◆ Richiesta
Trascrivi alla lettera il brano sugli effetti della Brexit sulle università, da "Abbiamo intervistato Luisa" a "nel mondo accademico.".

◆ Testo fornito

++++++

Abbiamo intervistato Luisa Antoniolli, docente di Diritto privato comparato, Facoltà di Giurisprudenza, e direttrice della Scuola di studi internazionali dell'Università di Trento, per cercare di capire meglio quali potranno essere gli effetti post-Brexit nel mondo accademico.

Un referendum che porterà un cambiamento politico importante: come si inserisce questo cambiamento nel contesto universitario e, soprattutto, nella ricerca? E quanto l'uscita della Gran Bretagna dalla UE influenzerà le possibilità di studio e lavoro?

Pur non avendo una competenza diretta in materia di università, l’Unione europea costituisce un riferimento essenziale in questo settore: le norme in materia di libera circolazione e non discriminazione garantiscono agli studenti che sono cittadini UE la possibilità di accedere alle Luisa Antoniolliuniversità inglesi su un piano paritario rispetto agli studenti nazionali, pagando le stesse tasse universitarie. Per quanto riguarda la ricerca, l’Unione europea costituisce ormai uno dei principali finanziatori per tutti gli Stati membri, attraverso i progetti legati agli obiettivi fissati da Horizon 2020, e strumenti quali le borse Marie Curie-Slodowska e lo European Research Council. L’uscita del Regno Unito dall’UE ha potenzialmente delle ripercussioni molto rilevanti, potendo determinare l’applicazione di trattamenti differenziati per gli studenti UE, e sull’altro versante l’esclusione delle Università britanniche dagli accordi e dagli strumenti finanziari europei (non a caso le principali università del paese, fra cui Oxford, si sono schierate apertamente per il “remain”). Fino a quando non sarà concluso l’accordo che sancirà l’uscita dall’UE, tuttavia, non è possibile sapere quali saranno le soluzioni, che potranno essere più o meno restrittive sia per l’UE che per la Gran Bretagna.

++++++

◆ Sezione dati
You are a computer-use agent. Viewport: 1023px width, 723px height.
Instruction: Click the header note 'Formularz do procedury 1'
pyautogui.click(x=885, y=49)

++++++

◆ Risultato
Abbiamo intervistato Luisa Antoniolli, docente di Diritto privato comparato, Facoltà di Giurisprudenza, e direttrice della Scuola di studi internazionali dell'Università di Trento, per cercare di capire meglio quali potranno essere gli effetti post-Brexit nel mondo accademico.